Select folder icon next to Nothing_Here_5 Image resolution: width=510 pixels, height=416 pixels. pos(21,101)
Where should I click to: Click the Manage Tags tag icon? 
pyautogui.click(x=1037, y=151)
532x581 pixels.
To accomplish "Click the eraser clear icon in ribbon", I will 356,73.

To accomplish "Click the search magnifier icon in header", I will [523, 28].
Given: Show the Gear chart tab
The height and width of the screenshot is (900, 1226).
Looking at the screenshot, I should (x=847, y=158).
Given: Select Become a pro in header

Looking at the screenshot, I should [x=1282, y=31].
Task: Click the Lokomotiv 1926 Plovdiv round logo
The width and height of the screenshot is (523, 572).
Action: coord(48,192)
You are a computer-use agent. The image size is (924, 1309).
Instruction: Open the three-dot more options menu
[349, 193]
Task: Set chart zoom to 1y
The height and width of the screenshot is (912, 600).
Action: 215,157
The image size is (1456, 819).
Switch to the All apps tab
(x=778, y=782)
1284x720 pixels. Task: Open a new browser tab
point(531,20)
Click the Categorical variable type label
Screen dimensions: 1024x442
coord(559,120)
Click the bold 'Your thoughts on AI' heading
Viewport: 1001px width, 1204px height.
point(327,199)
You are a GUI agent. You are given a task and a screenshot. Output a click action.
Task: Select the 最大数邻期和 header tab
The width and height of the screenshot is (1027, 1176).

####

• INSTRUCTION: Can you recast the records above as a Markdown table with the columns Row and Line, starting at the line that contains "Task: Set chart zoom to 1y" and ending at the end of the records? Number each line in Row, and leave out blank lines.

• FULL ANSWER:
| Row | Line |
|---|---|
| 1 | Task: Set chart zoom to 1y |
| 2 | The height and width of the screenshot is (912, 600). |
| 3 | Action: 215,157 |
| 4 | The image size is (1456, 819). |
| 5 | Switch to the All apps tab |
| 6 | (x=778, y=782) |
| 7 | 1284x720 pixels. Task: Open a new browser tab |
| 8 | point(531,20) |
| 9 | Click the Categorical variable type label |
| 10 | Screen dimensions: 1024x442 |
| 11 | coord(559,120) |
| 12 | Click the bold 'Your thoughts on AI' heading |
| 13 | Viewport: 1001px width, 1204px height. |
| 14 | point(327,199) |
| 15 | You are a GUI agent. You are given a task and a screenshot. Output a click action. |
| 16 | Task: Select the 最大数邻期和 header tab |
| 17 | The width and height of the screenshot is (1027, 1176). |